The road to hell is paved with good intentions… and lined with trees of ignorance. There’s no other way to explain the annual display of barminess that accompanies Rakshabandhan by one enlightened group or another
Last year, the government of Daman & Diu instructed its female employees to produce some sweet brotherly love for male colleagues, on demand. Why, one might understandably wonder? It was in the spirit of fostering ‘brotherhood’ among staffers. Withering disapproval from employees, acerbic comments from the media, and eye-rolls from the rest of the country forced the powers-that-be to hastily withdraw the odd circular within 24 hours. If nothing else, this peculiar attempt at enforced sibling-hood debacle should have been a lesson in don’t-try-to-fuck-with-our-few-midweek-holidays-especially-if-it-messes-with-our-long-weekend-plans for the government. Bhaichaara toh theek hai, but the sanctity of long weekends is inviolable.
This year, the Chilkur Balaji Temple in Hyderabad has jumped into the fray to see if it can outdo the government in cobbling together a useless quick-fix to the plague of sexual harassment and assault that we’ve seen, yet again, the country to be in the thick of. The temple has invited/challenged young men to get a woman, any woman, to tie him a rakhi, following which he must accept her as a sister for life. Additionally, it was announced that on the day of the actual festival — August 26 — rakhis will be kept for women devotees to lace around the wrist of any man on the premises of the temple. It is like a breakfast buffet of brothers, so pile up the plates, ladies.
It’s like a Triwizard Tournament, and the eager temple is Religious Regiment’s chosen champion, competing for the top honours in absurdity, and trying to snatch the title from the tentacles of defending champions Gormless Gormint, while also beating the eminently enthusiastic Sanskaar Screwballs.
But we can’t really blame temples, the government, or the talented weavers of the country’s delicate moral fabric. It’s really not them, it’s us. We’re a country obsessed with forging entirely unwanted relationships.
As a not-so-young Indian woman who was, some years ago, married off to a Krishna idol in the hopes of dispelling the perplexing dosh-es obstinately hovering in my kundali and thwarting my extended family’s not insubstantial efforts to pack me off to the land of marital bliss — I can say this with some authority: we don’t throw money at problems, we throw relationships at them.
Forcing relationships where there exist none comes so naturally to us that it might as well be coded in our DNA. We’ve even immortalised it in our National Pledge (all Indians are my brothers and sisters). We call the holders of our highest offices — the president and the prime minister — Pranabda and Narendra Bhai, if we’re inclined to show our fondness of them. From the taxi driver to the plumber, the milkman, postman, watchman — basically every person in our universe that we women don’t instinctively consider copulation material — is, by default, relegated to some variation of the uncle-brother designation: bhaiya, kaka, chacha, paaji, dada… You get the drift.

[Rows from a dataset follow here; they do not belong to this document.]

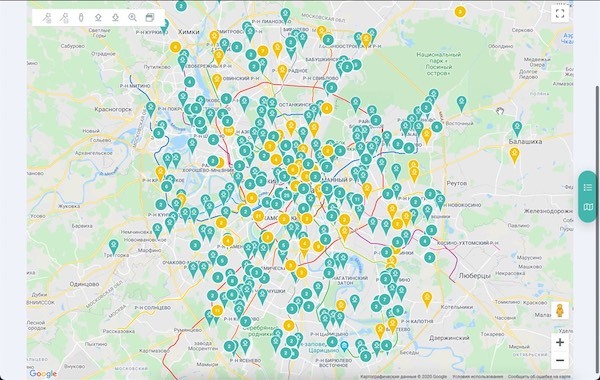600x380 pixels.
Task: Click the report map error link
Action: [540, 377]
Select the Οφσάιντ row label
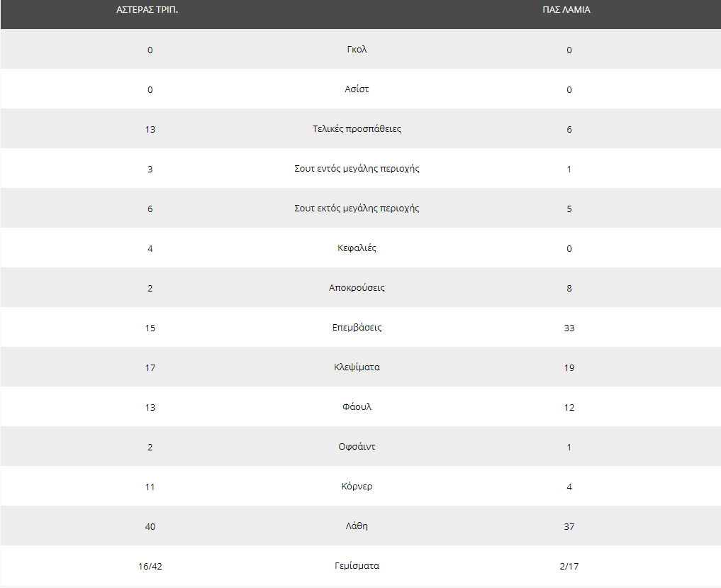The height and width of the screenshot is (588, 721). 357,446
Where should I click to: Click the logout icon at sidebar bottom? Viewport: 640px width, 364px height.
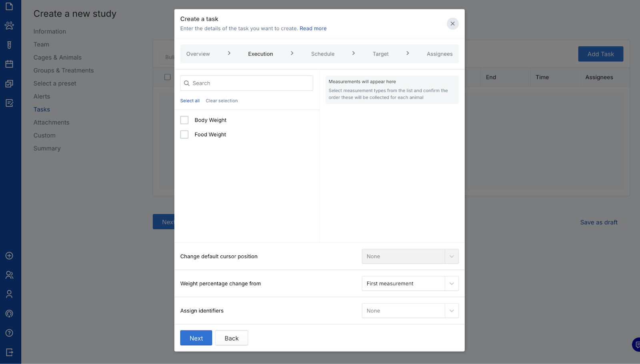[x=9, y=352]
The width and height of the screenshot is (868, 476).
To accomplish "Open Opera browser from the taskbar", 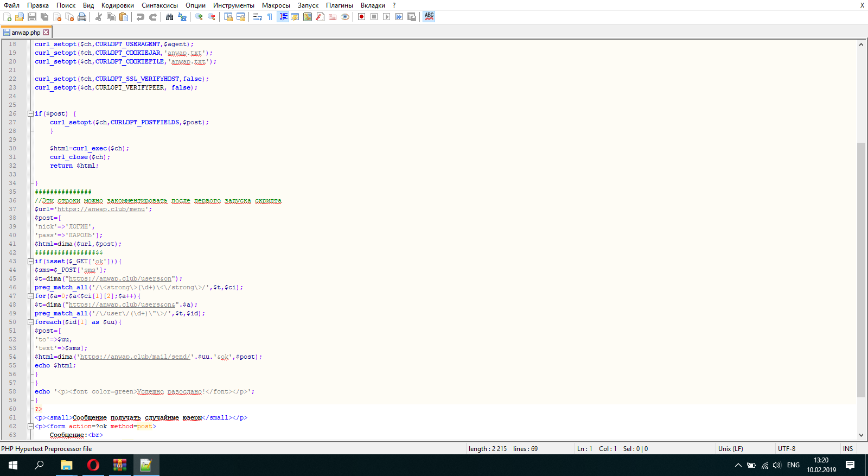I will (93, 465).
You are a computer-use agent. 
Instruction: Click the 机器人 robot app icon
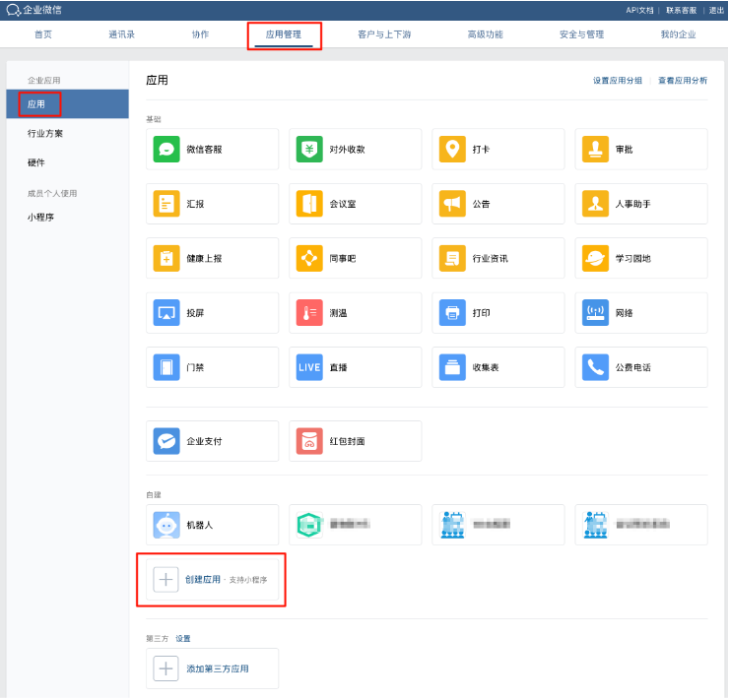coord(166,525)
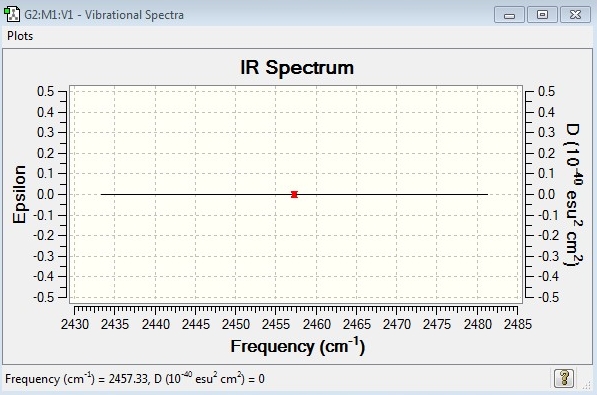
Task: Click the status bar frequency readout
Action: [x=135, y=379]
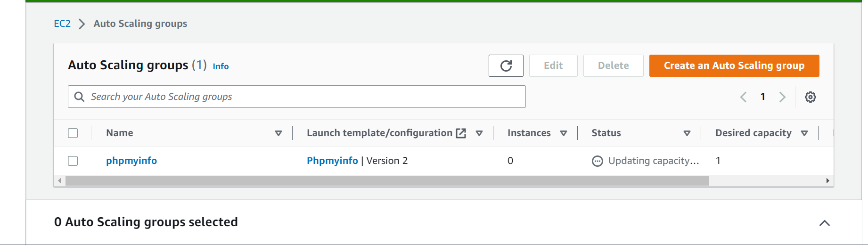Screen dimensions: 868x245
Task: Expand the bottom details panel chevron
Action: (824, 223)
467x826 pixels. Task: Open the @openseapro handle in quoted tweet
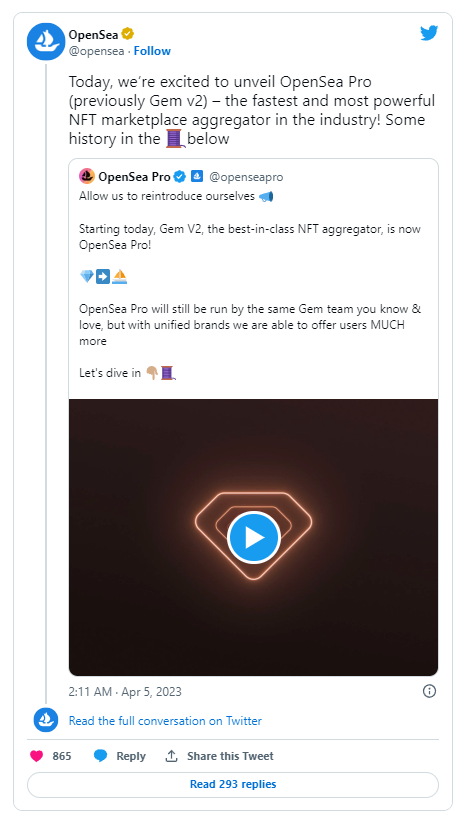click(246, 177)
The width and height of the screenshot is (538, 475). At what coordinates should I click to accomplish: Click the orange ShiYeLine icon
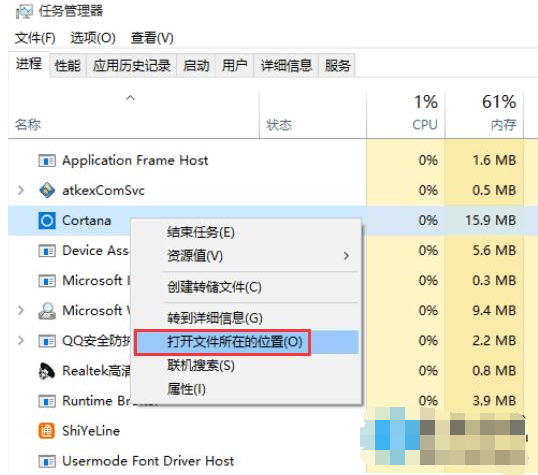tap(47, 431)
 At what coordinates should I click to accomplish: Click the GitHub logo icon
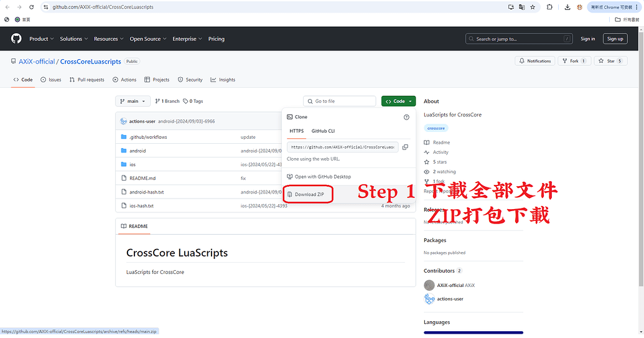pos(16,39)
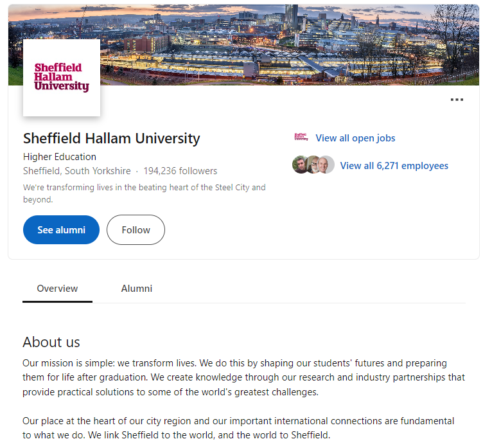Click the About us heading

click(x=51, y=342)
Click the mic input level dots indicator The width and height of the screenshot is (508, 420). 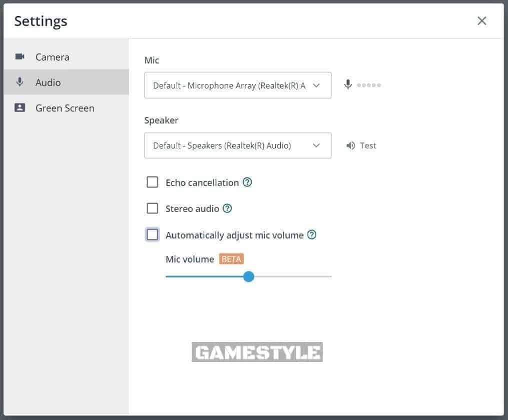pyautogui.click(x=369, y=85)
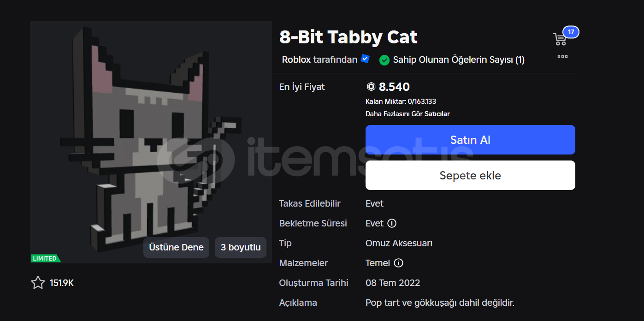Image resolution: width=644 pixels, height=321 pixels.
Task: Click the 8-Bit Tabby Cat preview image
Action: 151,142
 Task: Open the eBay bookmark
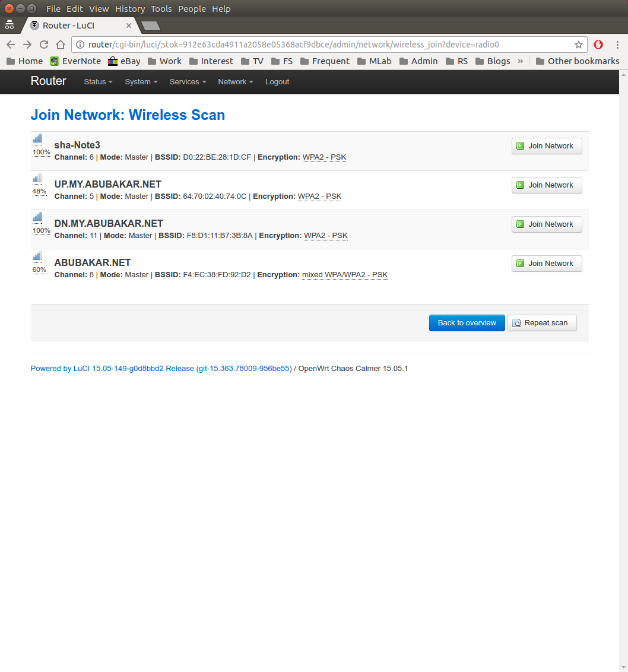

Strangely enough, that doesn’t seem to be stopping any sexual predator from harassing, pawing, or raping the women they’ve decided to target. So what are a few colourful threads tied on a man’s wrist by a random woman supposed to achieve, exactly? What secret magical oils are these geniuses concealing within these rakhis that their mere existence will prompt lecherous men to go from balatkari to brahmachari?
Nothing. Rakhis are as effective at curbing sexual violence, as my hasty ‘wedding’ to my parents’ god was, in changing my unmarried status.
In a country where everything, from Chowmein to cell phones, meat to mannequins, and condoms to celestial bodies are repeatedly, and in all seriousness, are blamed for rape, it really shouldn’t come as a surprise to anyone that forcing a filial connection is the answer to a pretty straightforward question: How can we tackle the problem of sexual violence against women? By teaching men that women are human beings, not objects meant to absorb their rage, or a stage for their performance of power and domination.
Perhaps, if powerful religious and governmental institutions diverted their funds from hare-brained schemes like rakhi-tying, and used them to run sensitisation programmes for men instead, we’d actually see the needle move a few inches on this gargantuan problems.
If there’s still any doubt that throwing relationships at people to shame them into virtuousness doesn’t work, let’s take a moment to remember that our most famous local porn character is Savita Bhabhi. Bhabhi, as in brother’s wife. As in the woman who is supposedly the mother/sister equivalent for a man.
Case closed. Now let’s go back to watching Game of Thrones and dissecting Cersei and Jaime’s relationship with morbid fascination.